■ Work order
Please repeat all of the listing exactly.

----- Dataset extract -----

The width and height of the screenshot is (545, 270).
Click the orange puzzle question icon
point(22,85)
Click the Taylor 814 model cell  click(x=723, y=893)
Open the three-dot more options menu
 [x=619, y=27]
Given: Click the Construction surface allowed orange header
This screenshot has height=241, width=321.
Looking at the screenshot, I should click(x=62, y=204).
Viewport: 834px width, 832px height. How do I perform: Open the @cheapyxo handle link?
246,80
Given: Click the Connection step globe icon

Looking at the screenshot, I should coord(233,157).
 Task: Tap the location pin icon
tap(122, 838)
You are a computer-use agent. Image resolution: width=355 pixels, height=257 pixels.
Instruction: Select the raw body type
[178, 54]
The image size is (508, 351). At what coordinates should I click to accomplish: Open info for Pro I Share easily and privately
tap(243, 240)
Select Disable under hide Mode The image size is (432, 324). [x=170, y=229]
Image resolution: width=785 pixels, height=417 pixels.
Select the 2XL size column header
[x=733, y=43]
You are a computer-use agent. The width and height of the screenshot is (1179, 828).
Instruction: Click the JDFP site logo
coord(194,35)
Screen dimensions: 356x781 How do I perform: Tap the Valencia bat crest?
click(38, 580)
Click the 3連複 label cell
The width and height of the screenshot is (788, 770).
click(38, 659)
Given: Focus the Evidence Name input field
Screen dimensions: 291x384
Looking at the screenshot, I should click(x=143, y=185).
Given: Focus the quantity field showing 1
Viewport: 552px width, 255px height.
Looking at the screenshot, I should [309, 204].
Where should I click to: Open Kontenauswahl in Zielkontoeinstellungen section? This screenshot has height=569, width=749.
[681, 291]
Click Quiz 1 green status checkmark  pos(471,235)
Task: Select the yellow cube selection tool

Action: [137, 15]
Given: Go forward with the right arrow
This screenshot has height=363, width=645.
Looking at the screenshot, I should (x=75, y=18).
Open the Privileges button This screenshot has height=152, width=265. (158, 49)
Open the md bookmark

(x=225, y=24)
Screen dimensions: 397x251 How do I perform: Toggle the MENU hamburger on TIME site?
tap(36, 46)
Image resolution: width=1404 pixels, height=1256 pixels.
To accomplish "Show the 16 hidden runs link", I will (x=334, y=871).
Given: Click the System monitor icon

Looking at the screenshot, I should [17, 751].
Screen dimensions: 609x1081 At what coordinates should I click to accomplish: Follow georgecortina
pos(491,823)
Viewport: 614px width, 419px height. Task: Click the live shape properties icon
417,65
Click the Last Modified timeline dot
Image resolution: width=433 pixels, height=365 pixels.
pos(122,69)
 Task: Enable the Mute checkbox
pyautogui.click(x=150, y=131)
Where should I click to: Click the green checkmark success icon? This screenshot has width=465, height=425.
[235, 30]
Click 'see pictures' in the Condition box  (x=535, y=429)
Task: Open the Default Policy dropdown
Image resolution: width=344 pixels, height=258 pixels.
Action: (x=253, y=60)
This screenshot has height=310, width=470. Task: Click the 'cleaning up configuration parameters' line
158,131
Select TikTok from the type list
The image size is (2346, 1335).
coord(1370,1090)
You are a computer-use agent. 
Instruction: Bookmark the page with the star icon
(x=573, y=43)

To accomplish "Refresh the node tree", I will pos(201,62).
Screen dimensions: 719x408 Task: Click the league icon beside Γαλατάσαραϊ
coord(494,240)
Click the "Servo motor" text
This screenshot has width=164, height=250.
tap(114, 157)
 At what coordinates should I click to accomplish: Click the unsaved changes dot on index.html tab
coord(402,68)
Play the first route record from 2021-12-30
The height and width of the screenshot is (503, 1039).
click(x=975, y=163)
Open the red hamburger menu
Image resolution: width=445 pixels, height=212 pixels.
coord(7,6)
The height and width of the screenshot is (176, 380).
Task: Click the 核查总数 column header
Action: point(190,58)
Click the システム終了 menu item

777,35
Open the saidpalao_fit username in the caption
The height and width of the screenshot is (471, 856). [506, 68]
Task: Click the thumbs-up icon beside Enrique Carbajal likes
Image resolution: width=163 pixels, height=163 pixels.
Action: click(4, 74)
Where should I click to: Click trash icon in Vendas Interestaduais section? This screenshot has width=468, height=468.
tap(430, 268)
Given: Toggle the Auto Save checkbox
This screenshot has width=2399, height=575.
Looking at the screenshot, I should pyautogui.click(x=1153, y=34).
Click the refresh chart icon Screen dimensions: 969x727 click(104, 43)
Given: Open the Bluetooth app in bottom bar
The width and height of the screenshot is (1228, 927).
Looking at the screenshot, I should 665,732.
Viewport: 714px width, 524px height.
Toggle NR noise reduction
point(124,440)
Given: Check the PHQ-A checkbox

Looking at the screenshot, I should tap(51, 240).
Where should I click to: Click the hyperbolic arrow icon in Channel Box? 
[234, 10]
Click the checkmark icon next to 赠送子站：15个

-----

■ Finished task
The width and height of the screenshot is (545, 270).
Click the orange puzzle question icon
point(22,85)
Click the Taylor 814 model cell  click(x=723, y=893)
Open the three-dot more options menu
 [x=619, y=27]
Given: Click the Construction surface allowed orange header
This screenshot has height=241, width=321.
Looking at the screenshot, I should click(x=62, y=204).
Viewport: 834px width, 832px height. How do I perform: Open the @cheapyxo handle link?
246,80
Given: Click the Connection step globe icon

Looking at the screenshot, I should coord(233,157).
 Task: Tap the location pin icon
tap(122, 838)
You are a computer-use agent. Image resolution: width=355 pixels, height=257 pixels.
Instruction: Select the raw body type
[178, 54]
The image size is (508, 351). At what coordinates should I click to accomplish: Open info for Pro I Share easily and privately
tap(243, 240)
Select Disable under hide Mode The image size is (432, 324). [x=170, y=229]
Image resolution: width=785 pixels, height=417 pixels.
Select the 2XL size column header
[x=733, y=43]
You are a computer-use agent. The width and height of the screenshot is (1179, 828).
Instruction: Click the JDFP site logo
coord(194,35)
Screen dimensions: 356x781 How do I perform: Tap the Valencia bat crest?
click(38, 580)
Click the 3連複 label cell
The width and height of the screenshot is (788, 770).
click(38, 659)
Given: Focus the Evidence Name input field
Screen dimensions: 291x384
Looking at the screenshot, I should click(x=143, y=185).
Given: Focus the quantity field showing 1
Viewport: 552px width, 255px height.
Looking at the screenshot, I should [309, 204].
Where should I click to: Open Kontenauswahl in Zielkontoeinstellungen section? This screenshot has height=569, width=749.
[681, 291]
Click Quiz 1 green status checkmark  pos(471,235)
Task: Select the yellow cube selection tool

Action: [137, 15]
Given: Go forward with the right arrow
This screenshot has height=363, width=645.
Looking at the screenshot, I should (x=75, y=18).
Open the Privileges button This screenshot has height=152, width=265. (158, 49)
Open the md bookmark

(x=225, y=24)
Screen dimensions: 397x251 How do I perform: Toggle the MENU hamburger on TIME site?
tap(36, 46)
Image resolution: width=1404 pixels, height=1256 pixels.
To accomplish "Show the 16 hidden runs link", I will (x=334, y=871).
Given: Click the System monitor icon

Looking at the screenshot, I should [17, 751].
Screen dimensions: 609x1081 At what coordinates should I click to accomplish: Follow georgecortina
pos(491,823)
Viewport: 614px width, 419px height. Task: Click the live shape properties icon
417,65
Click the Last Modified timeline dot
Image resolution: width=433 pixels, height=365 pixels.
pos(122,69)
 Task: Enable the Mute checkbox
pyautogui.click(x=150, y=131)
Where should I click to: Click the green checkmark success icon? This screenshot has width=465, height=425.
[235, 30]
Click 'see pictures' in the Condition box  (x=535, y=429)
Task: Open the Default Policy dropdown
Image resolution: width=344 pixels, height=258 pixels.
Action: (x=253, y=60)
This screenshot has height=310, width=470. Task: Click the 'cleaning up configuration parameters' line
158,131
Select TikTok from the type list
The image size is (2346, 1335).
coord(1370,1090)
You are a computer-use agent. 
Instruction: Bookmark the page with the star icon
(x=573, y=43)

To accomplish "Refresh the node tree", I will pos(201,62).
Screen dimensions: 719x408 Task: Click the league icon beside Γαλατάσαραϊ
coord(494,240)
Click the "Servo motor" text
This screenshot has width=164, height=250.
tap(114, 157)
 At what coordinates should I click to accomplish: Click the unsaved changes dot on index.html tab
coord(402,68)
Play the first route record from 2021-12-30
The height and width of the screenshot is (503, 1039).
click(x=975, y=163)
Open the red hamburger menu
Image resolution: width=445 pixels, height=212 pixels.
coord(7,6)
The height and width of the screenshot is (176, 380).
Task: Click the 核查总数 column header
Action: point(190,58)
Click the システム終了 menu item

777,35
Open the saidpalao_fit username in the caption
The height and width of the screenshot is (471, 856). [506, 68]
Task: Click the thumbs-up icon beside Enrique Carbajal likes
Image resolution: width=163 pixels, height=163 pixels.
Action: click(4, 74)
Where should I click to: Click trash icon in Vendas Interestaduais section? This screenshot has width=468, height=468.
tap(430, 268)
Given: Toggle the Auto Save checkbox
This screenshot has width=2399, height=575.
Looking at the screenshot, I should pyautogui.click(x=1153, y=34).
Click the refresh chart icon Screen dimensions: 969x727 click(104, 43)
Given: Open the Bluetooth app in bottom bar
The width and height of the screenshot is (1228, 927).
Looking at the screenshot, I should 665,732.
Viewport: 714px width, 524px height.
Toggle NR noise reduction
point(124,440)
Given: Check the PHQ-A checkbox

Looking at the screenshot, I should tap(51, 240).
Where should I click to: Click the hyperbolic arrow icon in Channel Box? 
[234, 10]
Click the checkmark icon next to 赠送子站：15个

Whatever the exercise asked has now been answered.